A 80.000 kilómetros de Palestina. Arafat era un soñador, lo cual era una característica muy popular entre los palestinos, que sólo podían encontrar esperanza en los sueños. Incluso en los primeros tiempos, si se le exigía un compromiso, Arafat podía sentarse a hablar con los israelíes e insinuar incluso una aceptación de la división de Palestina. «Viviré aunque sea en un metro cuadrado de mi tierra», solía decir; las dimensiones geográficas no eran su fuerte. Sin embargo, si uno de los adláteres más descabellados de la OLP abochornaba a los palestinos -y al mundo- asesinando a un inocente, Arafat salía a escena para impedir una tragedia mayor, de modo que logró forjarse un prestigio gracias a los crímenes de su propia organización. Así, el asesinato a manos de palestinos de un pensionista judío minusválido, de nombre Leon Klinghoffer, a bordo del crucero secuestrado Achille Lauro en 1985, fue supuestamente eclipsado por el gesto humanitario de Arafat al conseguir la liberación de los 300 pasajeros restantes.

■ Registros de origen:

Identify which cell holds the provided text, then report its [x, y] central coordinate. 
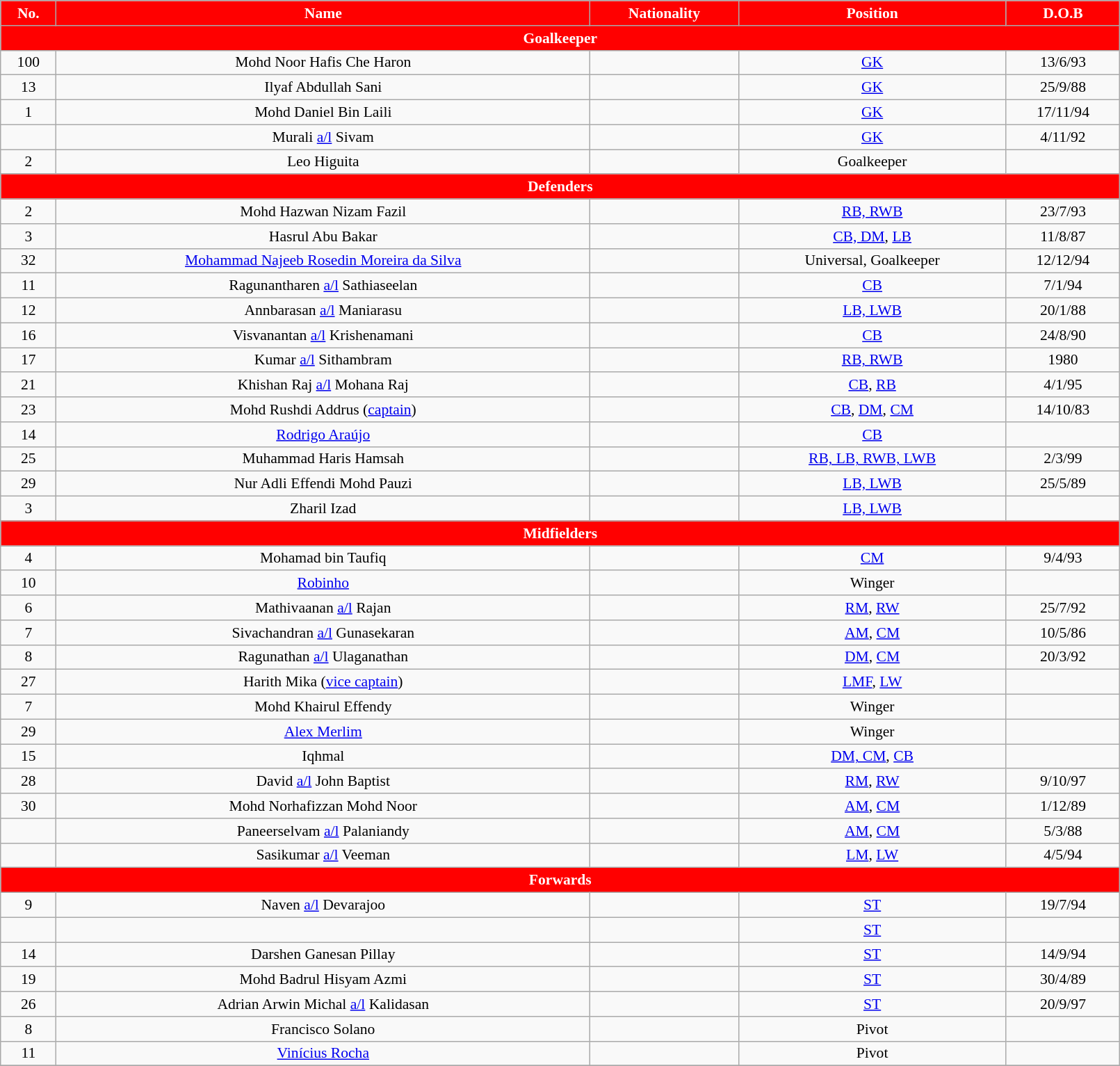
Mohd Hazwan Nizam Fazil [323, 211]
Annbarasan a/l Maniarasu [323, 311]
21 [29, 385]
Name [323, 13]
16 [29, 335]
Mohd Norhafizzan Mohd Noor [323, 806]
25/9/88 [1063, 88]
17 [29, 360]
13 [29, 88]
Naven a/l Devarajoo [323, 905]
Robinho [323, 583]
David a/l John Baptist [323, 781]
No. [29, 13]
1 [29, 113]
Vinícius Rocha [323, 1053]
Mohd Khairul Effendy [323, 707]
13/6/93 [1063, 63]
100 [29, 63]
25/5/89 [1063, 484]
4/11/92 [1063, 137]
9/10/97 [1063, 781]
28 [29, 781]
6 [29, 608]
14/9/94 [1063, 955]
Sasikumar a/l Veeman [323, 855]
26 [29, 1004]
Ragunantharen a/l Sathiaseelan [323, 286]
23 [29, 409]
Zharil Izad [323, 509]
Ragunathan a/l Ulaganathan [323, 657]
Nationality [665, 13]
Iqhmal [323, 756]
10/5/86 [1063, 633]
5/3/88 [1063, 831]
32 [29, 261]
Murali a/l Sivam [323, 137]
CB, DM, CM [872, 409]
20/3/92 [1063, 657]
CB, RB [872, 385]
CB, DM, LB [872, 236]
14/10/83 [1063, 409]
LM, LW [872, 855]
10 [29, 583]
9/4/93 [1063, 558]
4 [29, 558]
Paneerselvam a/l Palaniandy [323, 831]
Darshen Ganesan Pillay [323, 955]
Position [872, 13]
17/11/94 [1063, 113]
Visvanantan a/l Krishenamani [323, 335]
12 [29, 311]
Mohd Rushdi Addrus (captain) [323, 409]
25 [29, 459]
19 [29, 980]
20/9/97 [1063, 1004]
27 [29, 682]
Mohd Noor Hafis Che Haron [323, 63]
2/3/99 [1063, 459]
DM, CM, CB [872, 756]
CM [872, 558]
Mohd Badrul Hisyam Azmi [323, 980]
7/1/94 [1063, 286]
Rodrigo Araújo [323, 435]
Leo Higuita [323, 162]
Forwards [560, 880]
Alex Merlim [323, 731]
LMF, LW [872, 682]
Defenders [560, 187]
Harith Mika (vice captain) [323, 682]
D.O.B [1063, 13]
15 [29, 756]
4/5/94 [1063, 855]
Ilyaf Abdullah Sani [323, 88]
4/1/95 [1063, 385]
11/8/87 [1063, 236]
24/8/90 [1063, 335]
Hasrul Abu Bakar [323, 236]
1/12/89 [1063, 806]
Mohd Daniel Bin Laili [323, 113]
Mathivaanan a/l Rajan [323, 608]
Mohammad Najeeb Rosedin Moreira da Silva [323, 261]
25/7/92 [1063, 608]
23/7/93 [1063, 211]
Muhammad Haris Hamsah [323, 459]
Kumar a/l Sithambram [323, 360]
Adrian Arwin Michal a/l Kalidasan [323, 1004]
Midfielders [560, 533]
1980 [1063, 360]
20/1/88 [1063, 311]
Nur Adli Effendi Mohd Pauzi [323, 484]
DM, CM [872, 657]
Francisco Solano [323, 1029]
9 [29, 905]
12/12/94 [1063, 261]
Sivachandran a/l Gunasekaran [323, 633]
RB, LB, RWB, LWB [872, 459]
Universal, Goalkeeper [872, 261]
19/7/94 [1063, 905]
Khishan Raj a/l Mohana Raj [323, 385]
Mohamad bin Taufiq [323, 558]
30 [29, 806]
30/4/89 [1063, 980]
Find where the given text appears and provide that cell's center as (X, Y) coordinate. 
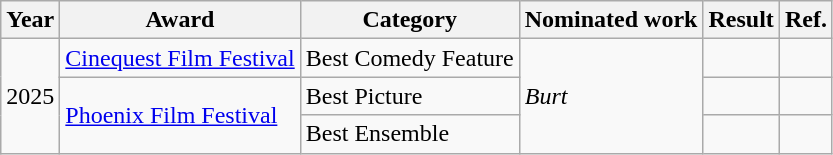
Award (180, 20)
Result (741, 20)
Phoenix Film Festival (180, 115)
2025 (30, 96)
Ref. (806, 20)
Year (30, 20)
Cinequest Film Festival (180, 58)
Burt (611, 96)
Best Ensemble (410, 134)
Best Picture (410, 96)
Category (410, 20)
Best Comedy Feature (410, 58)
Nominated work (611, 20)
Scan for the cell matching the given text and deliver its [x, y] coordinate at center. 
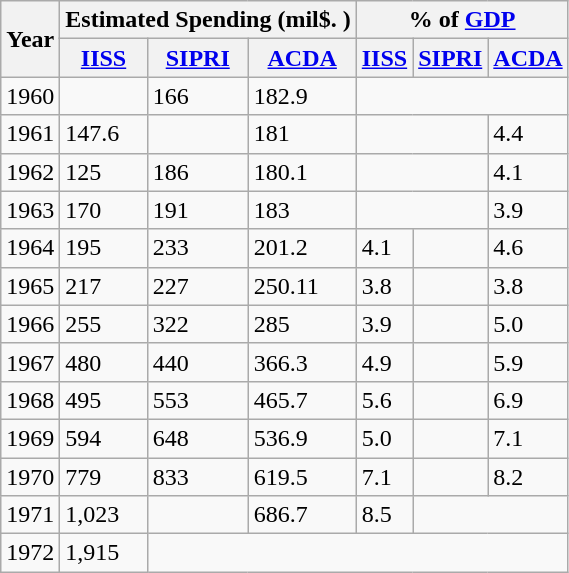
Year [30, 39]
833 [198, 477]
227 [198, 286]
619.5 [302, 477]
779 [104, 477]
1969 [30, 438]
1965 [30, 286]
553 [198, 400]
480 [104, 362]
% of GDP [462, 20]
125 [104, 172]
5.9 [528, 362]
1,023 [104, 515]
8.5 [384, 515]
285 [302, 324]
170 [104, 210]
4.6 [528, 248]
1961 [30, 134]
1972 [30, 553]
1966 [30, 324]
250.11 [302, 286]
1968 [30, 400]
182.9 [302, 96]
191 [198, 210]
181 [302, 134]
Estimated Spending (mil$. ) [208, 20]
217 [104, 286]
6.9 [528, 400]
5.6 [384, 400]
1963 [30, 210]
594 [104, 438]
648 [198, 438]
686.7 [302, 515]
1962 [30, 172]
465.7 [302, 400]
440 [198, 362]
183 [302, 210]
195 [104, 248]
1,915 [104, 553]
180.1 [302, 172]
322 [198, 324]
233 [198, 248]
1970 [30, 477]
147.6 [104, 134]
8.2 [528, 477]
166 [198, 96]
1967 [30, 362]
1960 [30, 96]
1964 [30, 248]
366.3 [302, 362]
495 [104, 400]
1971 [30, 515]
4.4 [528, 134]
4.9 [384, 362]
255 [104, 324]
201.2 [302, 248]
186 [198, 172]
536.9 [302, 438]
From the cell containing the given text, extract its center point as (X, Y) coordinate. 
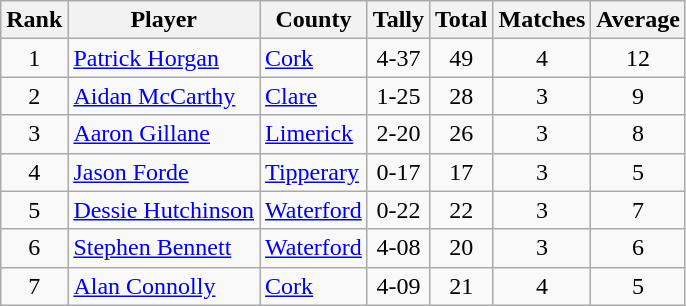
28 (462, 96)
Player (164, 20)
26 (462, 134)
49 (462, 58)
9 (638, 96)
17 (462, 172)
4-09 (398, 286)
Clare (314, 96)
20 (462, 248)
2-20 (398, 134)
12 (638, 58)
0-22 (398, 210)
Alan Connolly (164, 286)
Average (638, 20)
Stephen Bennett (164, 248)
2 (34, 96)
1-25 (398, 96)
0-17 (398, 172)
Tipperary (314, 172)
4-08 (398, 248)
1 (34, 58)
Matches (542, 20)
Aidan McCarthy (164, 96)
Dessie Hutchinson (164, 210)
Aaron Gillane (164, 134)
22 (462, 210)
Rank (34, 20)
4-37 (398, 58)
Patrick Horgan (164, 58)
8 (638, 134)
County (314, 20)
Limerick (314, 134)
21 (462, 286)
Total (462, 20)
Tally (398, 20)
Jason Forde (164, 172)
Detect which cell encompasses the target text, then output its (X, Y) center coordinate. 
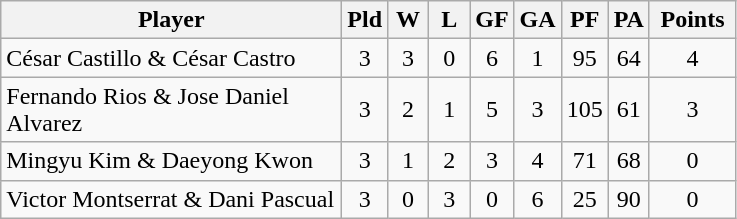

■ Problema breve 1:
Según el texto sobre Arafat, ¿cómo logró él forjarse un prestigio gracias a los crímenes de su propia organización? Explícalo en una a tres oraciones.
■ Problema breve 2:
Cita textualmente, de los registros, el tramo desde la línea que contiene "Year [30, 39]" hasta la línea que contiene "From the cell", ambas incluidas.

■ Respuesta final 1:
Cuando algún adlátere extremista de la OLP abochornaba a los palestinos y al mundo asesinando a un inocente, Arafat salía a escena para impedir una tragedia mayor. Así, el asesinato de Leon Klinghoffer a bordo del Achille Lauro en 1985 fue supuestamente eclipsado por el gesto humanitario de Arafat al conseguir la liberación de los 300 pasajeros restantes.

■ Respuesta final 2:
Year [30, 39]
833 [198, 477]
227 [198, 286]
619.5 [302, 477]
779 [104, 477]
1969 [30, 438]
1965 [30, 286]
553 [198, 400]
480 [104, 362]
% of GDP [462, 20]
125 [104, 172]
5.9 [528, 362]
1,023 [104, 515]
8.5 [384, 515]
285 [302, 324]
170 [104, 210]
4.6 [528, 248]
1961 [30, 134]
1972 [30, 553]
1966 [30, 324]
250.11 [302, 286]
1968 [30, 400]
182.9 [302, 96]
191 [198, 210]
181 [302, 134]
Estimated Spending (mil$. ) [208, 20]
217 [104, 286]
6.9 [528, 400]
5.6 [384, 400]
1963 [30, 210]
594 [104, 438]
648 [198, 438]
686.7 [302, 515]
1962 [30, 172]
465.7 [302, 400]
440 [198, 362]
183 [302, 210]
195 [104, 248]
1,915 [104, 553]
180.1 [302, 172]
322 [198, 324]
233 [198, 248]
1970 [30, 477]
147.6 [104, 134]
8.2 [528, 477]
166 [198, 96]
1967 [30, 362]
1960 [30, 96]
1964 [30, 248]
366.3 [302, 362]
495 [104, 400]
1971 [30, 515]
4.4 [528, 134]
4.9 [384, 362]
255 [104, 324]
201.2 [302, 248]
186 [198, 172]
536.9 [302, 438]
From the cell containing the given text, extract its center point as (X, Y) coordinate. 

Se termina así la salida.